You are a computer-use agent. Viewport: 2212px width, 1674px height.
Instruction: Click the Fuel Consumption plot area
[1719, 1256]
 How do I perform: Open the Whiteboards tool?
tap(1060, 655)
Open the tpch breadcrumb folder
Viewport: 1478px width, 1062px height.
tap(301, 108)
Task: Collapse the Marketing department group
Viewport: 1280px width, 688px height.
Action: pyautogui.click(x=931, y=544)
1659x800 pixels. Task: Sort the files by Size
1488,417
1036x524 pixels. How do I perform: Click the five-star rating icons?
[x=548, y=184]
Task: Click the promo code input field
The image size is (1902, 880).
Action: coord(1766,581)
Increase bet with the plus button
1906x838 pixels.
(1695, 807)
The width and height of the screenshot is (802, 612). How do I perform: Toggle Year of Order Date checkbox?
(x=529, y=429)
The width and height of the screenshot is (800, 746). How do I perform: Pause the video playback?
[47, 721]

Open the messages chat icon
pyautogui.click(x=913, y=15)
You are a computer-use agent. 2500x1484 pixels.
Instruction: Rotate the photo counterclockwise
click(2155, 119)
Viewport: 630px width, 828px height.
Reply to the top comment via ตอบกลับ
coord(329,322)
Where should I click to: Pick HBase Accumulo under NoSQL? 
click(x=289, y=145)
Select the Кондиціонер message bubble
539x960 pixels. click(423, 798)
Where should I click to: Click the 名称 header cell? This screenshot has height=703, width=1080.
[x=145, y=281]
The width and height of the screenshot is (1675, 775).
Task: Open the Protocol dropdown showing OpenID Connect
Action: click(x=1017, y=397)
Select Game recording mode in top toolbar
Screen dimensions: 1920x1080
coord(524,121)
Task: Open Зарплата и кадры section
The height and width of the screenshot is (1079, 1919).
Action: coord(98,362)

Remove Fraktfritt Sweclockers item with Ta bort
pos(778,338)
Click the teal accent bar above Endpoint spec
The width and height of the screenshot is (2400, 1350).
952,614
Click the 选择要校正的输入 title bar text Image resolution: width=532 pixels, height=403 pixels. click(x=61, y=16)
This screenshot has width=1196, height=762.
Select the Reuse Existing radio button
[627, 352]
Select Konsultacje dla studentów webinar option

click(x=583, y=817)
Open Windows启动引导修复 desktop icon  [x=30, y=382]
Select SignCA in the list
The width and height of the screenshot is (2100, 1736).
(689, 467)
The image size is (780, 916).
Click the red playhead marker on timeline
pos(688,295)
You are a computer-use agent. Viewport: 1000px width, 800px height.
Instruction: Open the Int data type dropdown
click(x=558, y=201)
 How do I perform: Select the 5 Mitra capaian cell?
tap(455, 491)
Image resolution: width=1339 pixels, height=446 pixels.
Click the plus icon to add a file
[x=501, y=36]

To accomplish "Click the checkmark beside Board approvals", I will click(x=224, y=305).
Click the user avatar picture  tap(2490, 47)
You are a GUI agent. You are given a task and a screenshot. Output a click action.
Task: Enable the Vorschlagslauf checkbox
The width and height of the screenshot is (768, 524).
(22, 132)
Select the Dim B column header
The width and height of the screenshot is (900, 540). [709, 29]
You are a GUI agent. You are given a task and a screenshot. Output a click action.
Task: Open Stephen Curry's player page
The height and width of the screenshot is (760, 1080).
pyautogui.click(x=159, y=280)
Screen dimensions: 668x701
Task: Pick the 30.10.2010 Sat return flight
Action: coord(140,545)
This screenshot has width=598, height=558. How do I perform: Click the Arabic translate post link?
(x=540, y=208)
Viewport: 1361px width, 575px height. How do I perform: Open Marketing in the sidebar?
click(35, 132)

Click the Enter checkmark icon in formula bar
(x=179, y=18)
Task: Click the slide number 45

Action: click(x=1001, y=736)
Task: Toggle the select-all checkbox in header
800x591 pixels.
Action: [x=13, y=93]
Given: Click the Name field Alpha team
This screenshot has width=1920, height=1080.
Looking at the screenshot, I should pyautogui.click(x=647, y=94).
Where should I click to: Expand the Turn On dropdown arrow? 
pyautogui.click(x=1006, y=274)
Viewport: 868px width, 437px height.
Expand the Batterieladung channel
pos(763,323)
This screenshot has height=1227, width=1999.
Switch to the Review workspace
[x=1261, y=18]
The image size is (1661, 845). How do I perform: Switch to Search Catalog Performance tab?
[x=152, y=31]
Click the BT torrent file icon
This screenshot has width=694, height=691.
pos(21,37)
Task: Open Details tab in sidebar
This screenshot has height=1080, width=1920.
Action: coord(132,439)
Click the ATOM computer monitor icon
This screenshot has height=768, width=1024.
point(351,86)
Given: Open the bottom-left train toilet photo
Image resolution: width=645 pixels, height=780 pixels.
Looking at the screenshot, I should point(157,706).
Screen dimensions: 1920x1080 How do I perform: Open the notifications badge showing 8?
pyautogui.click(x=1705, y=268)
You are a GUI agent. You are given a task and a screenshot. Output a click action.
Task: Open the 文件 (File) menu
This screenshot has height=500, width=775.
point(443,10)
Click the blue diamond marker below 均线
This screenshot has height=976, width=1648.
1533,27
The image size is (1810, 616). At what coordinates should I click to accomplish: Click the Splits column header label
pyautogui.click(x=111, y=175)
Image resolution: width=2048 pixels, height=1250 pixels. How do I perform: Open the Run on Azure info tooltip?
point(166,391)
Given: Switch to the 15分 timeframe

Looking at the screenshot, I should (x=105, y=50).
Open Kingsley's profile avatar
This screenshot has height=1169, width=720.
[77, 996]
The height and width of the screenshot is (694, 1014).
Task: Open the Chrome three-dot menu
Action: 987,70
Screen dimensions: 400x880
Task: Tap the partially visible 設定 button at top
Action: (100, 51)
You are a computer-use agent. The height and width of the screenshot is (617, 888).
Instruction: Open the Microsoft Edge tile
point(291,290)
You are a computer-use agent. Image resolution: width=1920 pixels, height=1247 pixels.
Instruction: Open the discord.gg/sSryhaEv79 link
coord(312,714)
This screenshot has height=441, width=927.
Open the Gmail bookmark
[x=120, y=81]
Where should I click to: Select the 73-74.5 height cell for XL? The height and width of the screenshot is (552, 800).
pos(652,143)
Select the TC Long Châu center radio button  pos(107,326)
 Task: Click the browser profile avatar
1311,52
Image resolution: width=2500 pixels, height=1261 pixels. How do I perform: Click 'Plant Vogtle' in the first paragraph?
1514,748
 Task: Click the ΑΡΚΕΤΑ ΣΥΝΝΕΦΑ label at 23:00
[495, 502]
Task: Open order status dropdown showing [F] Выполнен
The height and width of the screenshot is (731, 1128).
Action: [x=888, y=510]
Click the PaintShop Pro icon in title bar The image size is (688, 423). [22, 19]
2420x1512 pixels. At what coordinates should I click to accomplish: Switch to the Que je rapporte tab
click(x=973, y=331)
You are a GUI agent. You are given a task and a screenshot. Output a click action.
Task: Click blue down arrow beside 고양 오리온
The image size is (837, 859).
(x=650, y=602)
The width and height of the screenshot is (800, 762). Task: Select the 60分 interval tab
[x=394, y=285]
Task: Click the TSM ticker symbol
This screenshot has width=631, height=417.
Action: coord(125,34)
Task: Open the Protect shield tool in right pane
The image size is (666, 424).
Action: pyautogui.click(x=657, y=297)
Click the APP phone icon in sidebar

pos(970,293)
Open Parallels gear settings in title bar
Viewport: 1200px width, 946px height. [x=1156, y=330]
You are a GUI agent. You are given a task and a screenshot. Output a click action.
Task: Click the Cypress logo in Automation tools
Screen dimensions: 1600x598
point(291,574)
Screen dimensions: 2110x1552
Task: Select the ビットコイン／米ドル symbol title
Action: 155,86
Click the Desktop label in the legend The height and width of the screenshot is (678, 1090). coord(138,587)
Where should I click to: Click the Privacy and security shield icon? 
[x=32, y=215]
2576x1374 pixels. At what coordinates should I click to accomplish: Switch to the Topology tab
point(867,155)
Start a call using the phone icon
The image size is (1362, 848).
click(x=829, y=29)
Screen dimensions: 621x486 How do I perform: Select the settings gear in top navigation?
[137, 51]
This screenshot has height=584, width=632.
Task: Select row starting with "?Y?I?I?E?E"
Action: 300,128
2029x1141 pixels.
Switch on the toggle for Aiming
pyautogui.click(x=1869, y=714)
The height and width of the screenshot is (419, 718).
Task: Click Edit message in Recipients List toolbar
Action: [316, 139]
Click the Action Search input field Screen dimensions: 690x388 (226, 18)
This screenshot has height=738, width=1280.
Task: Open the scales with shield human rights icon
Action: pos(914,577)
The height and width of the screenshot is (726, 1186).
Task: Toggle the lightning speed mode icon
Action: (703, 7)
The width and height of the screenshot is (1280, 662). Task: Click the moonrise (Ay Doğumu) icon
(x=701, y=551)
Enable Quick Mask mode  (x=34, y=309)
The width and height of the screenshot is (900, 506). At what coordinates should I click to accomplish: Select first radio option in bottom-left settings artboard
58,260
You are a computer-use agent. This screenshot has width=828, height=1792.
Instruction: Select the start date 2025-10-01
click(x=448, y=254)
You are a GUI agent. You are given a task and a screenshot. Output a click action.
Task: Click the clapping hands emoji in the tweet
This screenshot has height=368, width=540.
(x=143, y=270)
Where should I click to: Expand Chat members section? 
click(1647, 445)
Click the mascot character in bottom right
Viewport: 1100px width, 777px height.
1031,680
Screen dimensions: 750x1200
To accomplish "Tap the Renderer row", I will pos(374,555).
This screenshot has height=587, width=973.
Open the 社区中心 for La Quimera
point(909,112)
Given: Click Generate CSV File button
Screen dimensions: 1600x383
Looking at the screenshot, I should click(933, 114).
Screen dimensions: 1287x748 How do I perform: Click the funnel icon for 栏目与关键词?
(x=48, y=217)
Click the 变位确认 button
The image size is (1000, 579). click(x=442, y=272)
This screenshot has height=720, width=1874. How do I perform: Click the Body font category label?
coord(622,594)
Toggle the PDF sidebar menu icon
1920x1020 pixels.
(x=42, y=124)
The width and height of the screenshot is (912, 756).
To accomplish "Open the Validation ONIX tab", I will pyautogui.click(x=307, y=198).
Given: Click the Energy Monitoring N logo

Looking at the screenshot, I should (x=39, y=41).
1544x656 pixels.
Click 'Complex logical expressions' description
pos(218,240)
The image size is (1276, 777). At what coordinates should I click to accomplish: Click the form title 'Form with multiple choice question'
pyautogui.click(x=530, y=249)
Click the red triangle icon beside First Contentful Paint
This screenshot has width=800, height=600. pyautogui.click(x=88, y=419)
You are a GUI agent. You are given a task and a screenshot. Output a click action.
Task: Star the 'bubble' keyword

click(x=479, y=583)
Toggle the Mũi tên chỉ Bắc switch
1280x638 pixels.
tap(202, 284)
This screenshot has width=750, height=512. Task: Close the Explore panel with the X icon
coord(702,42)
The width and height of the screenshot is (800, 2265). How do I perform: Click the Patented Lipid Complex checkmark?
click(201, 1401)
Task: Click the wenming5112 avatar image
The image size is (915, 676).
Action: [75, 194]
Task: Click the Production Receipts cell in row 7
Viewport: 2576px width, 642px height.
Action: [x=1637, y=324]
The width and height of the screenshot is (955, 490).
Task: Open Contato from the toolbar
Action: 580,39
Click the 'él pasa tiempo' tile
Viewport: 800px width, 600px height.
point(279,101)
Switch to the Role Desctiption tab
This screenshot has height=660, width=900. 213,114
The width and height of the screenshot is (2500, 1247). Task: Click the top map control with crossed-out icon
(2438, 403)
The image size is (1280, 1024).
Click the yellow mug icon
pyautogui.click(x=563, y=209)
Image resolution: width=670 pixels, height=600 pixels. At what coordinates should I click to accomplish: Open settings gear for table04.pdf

###

§ GIVEN PROBLEM
Reproduce the rows above verbatim, starting with the line that contains "1036x524 pixels. How" and going on through the line that contains "(1695, 807)".

§ ANSWER
1036x524 pixels. How do I perform: Click the five-star rating icons?
[x=548, y=184]
Task: Click the promo code input field
The image size is (1902, 880).
Action: coord(1766,581)
Increase bet with the plus button
1906x838 pixels.
(1695, 807)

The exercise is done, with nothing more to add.